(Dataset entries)
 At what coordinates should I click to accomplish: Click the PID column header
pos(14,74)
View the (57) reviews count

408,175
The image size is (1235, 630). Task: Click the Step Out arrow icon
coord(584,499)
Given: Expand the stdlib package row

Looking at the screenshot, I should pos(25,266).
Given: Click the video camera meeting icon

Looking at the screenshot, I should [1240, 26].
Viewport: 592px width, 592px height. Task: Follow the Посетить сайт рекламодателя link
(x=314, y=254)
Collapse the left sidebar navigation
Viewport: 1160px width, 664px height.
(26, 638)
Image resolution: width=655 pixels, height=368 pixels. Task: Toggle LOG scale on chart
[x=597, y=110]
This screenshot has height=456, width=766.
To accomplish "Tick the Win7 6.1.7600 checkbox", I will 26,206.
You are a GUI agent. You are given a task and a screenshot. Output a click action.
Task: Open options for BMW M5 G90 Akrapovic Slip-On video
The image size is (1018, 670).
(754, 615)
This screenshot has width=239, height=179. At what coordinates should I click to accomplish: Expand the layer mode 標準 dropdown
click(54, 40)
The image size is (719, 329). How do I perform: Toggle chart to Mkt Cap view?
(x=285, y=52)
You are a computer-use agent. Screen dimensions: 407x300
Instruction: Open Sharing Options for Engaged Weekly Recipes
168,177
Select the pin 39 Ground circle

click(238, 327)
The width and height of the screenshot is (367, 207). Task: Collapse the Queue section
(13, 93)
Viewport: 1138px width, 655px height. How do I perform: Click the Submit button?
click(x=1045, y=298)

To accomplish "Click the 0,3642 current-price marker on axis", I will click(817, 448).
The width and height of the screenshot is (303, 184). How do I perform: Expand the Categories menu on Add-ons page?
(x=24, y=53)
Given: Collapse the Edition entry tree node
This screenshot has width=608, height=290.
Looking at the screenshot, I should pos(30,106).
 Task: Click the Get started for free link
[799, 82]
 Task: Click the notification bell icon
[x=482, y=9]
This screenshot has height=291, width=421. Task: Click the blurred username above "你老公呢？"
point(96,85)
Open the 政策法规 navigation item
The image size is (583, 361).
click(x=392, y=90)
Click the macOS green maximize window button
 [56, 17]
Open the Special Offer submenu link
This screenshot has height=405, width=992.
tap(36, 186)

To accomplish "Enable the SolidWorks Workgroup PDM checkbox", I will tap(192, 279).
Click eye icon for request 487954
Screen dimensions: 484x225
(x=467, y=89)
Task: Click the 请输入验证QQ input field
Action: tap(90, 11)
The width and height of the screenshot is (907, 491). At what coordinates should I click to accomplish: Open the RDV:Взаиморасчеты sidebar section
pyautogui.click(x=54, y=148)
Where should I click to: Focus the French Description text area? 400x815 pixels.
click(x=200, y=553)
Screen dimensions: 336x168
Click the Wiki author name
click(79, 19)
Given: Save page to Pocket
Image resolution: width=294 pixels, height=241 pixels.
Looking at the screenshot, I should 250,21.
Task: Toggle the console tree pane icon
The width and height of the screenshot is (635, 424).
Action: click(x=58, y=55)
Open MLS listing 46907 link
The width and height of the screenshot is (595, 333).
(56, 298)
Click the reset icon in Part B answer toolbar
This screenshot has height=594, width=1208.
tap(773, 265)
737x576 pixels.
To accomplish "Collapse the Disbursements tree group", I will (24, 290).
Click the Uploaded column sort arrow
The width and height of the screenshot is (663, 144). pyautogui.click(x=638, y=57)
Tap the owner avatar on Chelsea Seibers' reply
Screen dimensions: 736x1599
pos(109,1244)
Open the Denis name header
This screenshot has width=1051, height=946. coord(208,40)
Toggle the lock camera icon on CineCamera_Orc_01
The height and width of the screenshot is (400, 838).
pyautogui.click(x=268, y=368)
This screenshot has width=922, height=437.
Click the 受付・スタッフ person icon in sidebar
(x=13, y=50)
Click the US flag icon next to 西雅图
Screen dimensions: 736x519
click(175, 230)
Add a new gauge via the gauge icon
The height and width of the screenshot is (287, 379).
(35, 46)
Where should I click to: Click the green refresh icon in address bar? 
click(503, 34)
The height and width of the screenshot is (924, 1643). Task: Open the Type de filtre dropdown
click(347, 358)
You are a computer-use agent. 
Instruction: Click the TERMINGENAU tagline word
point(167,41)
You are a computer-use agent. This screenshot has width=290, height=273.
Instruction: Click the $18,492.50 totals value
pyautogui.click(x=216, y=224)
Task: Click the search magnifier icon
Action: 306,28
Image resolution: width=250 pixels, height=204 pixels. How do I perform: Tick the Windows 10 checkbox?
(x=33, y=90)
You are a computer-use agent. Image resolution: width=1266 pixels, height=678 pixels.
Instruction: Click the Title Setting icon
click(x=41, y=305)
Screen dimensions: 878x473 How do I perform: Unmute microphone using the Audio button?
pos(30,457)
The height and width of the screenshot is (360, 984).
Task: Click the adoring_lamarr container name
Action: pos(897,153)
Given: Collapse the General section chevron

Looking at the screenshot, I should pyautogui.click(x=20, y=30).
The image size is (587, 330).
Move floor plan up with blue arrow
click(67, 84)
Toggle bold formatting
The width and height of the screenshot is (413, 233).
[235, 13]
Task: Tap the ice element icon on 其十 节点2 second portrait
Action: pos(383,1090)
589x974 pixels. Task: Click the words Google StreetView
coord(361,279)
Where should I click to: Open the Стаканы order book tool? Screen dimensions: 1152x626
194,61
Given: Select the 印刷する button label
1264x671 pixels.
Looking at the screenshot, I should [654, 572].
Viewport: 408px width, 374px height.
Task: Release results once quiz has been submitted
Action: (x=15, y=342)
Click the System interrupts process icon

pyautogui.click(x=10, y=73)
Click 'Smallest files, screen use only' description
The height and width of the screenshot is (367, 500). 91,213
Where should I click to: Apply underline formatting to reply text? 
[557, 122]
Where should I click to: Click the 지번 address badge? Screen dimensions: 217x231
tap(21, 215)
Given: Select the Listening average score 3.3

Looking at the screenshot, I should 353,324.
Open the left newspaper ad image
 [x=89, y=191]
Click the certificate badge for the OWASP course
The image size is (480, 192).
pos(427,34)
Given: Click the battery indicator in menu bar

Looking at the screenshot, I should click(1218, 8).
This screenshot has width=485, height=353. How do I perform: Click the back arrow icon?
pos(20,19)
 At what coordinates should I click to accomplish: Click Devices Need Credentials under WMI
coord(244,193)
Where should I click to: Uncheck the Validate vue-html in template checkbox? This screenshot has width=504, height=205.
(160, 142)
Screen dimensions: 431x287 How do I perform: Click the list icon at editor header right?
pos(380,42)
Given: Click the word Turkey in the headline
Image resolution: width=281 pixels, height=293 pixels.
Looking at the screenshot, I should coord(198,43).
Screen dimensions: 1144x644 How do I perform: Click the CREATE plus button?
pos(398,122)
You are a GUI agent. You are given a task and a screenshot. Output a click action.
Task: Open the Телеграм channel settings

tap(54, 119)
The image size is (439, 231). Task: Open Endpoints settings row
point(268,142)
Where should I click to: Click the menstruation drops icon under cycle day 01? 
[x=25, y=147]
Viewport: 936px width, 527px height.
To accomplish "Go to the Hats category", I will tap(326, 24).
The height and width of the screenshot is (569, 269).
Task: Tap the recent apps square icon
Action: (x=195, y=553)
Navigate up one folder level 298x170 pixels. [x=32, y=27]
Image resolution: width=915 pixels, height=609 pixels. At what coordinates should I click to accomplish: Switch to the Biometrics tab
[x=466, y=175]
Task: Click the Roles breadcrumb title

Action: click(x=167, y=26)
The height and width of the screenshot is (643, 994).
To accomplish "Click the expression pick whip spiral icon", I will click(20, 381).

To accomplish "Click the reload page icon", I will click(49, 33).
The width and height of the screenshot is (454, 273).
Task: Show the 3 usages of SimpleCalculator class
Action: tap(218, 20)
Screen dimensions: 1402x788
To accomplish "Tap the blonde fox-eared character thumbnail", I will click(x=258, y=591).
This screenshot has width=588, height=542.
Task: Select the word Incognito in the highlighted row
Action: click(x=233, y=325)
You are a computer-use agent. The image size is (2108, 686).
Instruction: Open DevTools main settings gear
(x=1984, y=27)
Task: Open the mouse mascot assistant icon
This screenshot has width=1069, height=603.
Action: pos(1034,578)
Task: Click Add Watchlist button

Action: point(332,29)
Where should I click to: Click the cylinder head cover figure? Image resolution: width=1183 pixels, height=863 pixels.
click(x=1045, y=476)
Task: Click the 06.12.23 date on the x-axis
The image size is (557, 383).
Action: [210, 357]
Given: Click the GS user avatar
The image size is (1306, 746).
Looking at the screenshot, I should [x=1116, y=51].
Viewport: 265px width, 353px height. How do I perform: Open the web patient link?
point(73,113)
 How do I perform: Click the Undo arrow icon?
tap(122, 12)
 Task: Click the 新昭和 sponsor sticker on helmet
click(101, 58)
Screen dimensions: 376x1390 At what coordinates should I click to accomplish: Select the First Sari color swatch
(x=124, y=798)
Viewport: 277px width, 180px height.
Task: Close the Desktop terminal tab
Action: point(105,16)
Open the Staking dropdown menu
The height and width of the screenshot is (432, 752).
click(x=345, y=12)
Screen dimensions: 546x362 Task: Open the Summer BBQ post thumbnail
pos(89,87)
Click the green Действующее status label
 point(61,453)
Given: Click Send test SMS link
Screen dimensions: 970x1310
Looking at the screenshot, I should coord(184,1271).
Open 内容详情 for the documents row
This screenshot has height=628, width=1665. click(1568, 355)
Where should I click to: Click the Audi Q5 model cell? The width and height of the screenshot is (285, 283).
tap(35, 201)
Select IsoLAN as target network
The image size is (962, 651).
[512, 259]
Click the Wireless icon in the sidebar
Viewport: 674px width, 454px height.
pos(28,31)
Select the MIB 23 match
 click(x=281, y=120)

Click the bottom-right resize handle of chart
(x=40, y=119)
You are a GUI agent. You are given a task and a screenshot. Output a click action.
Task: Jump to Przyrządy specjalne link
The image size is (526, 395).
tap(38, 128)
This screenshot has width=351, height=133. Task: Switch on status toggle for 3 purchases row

Work item: Read the records above. Show each line that has the string "navigation".

Solution for this exercise:
Collapse the left sidebar navigation
Open the 政策法规 navigation item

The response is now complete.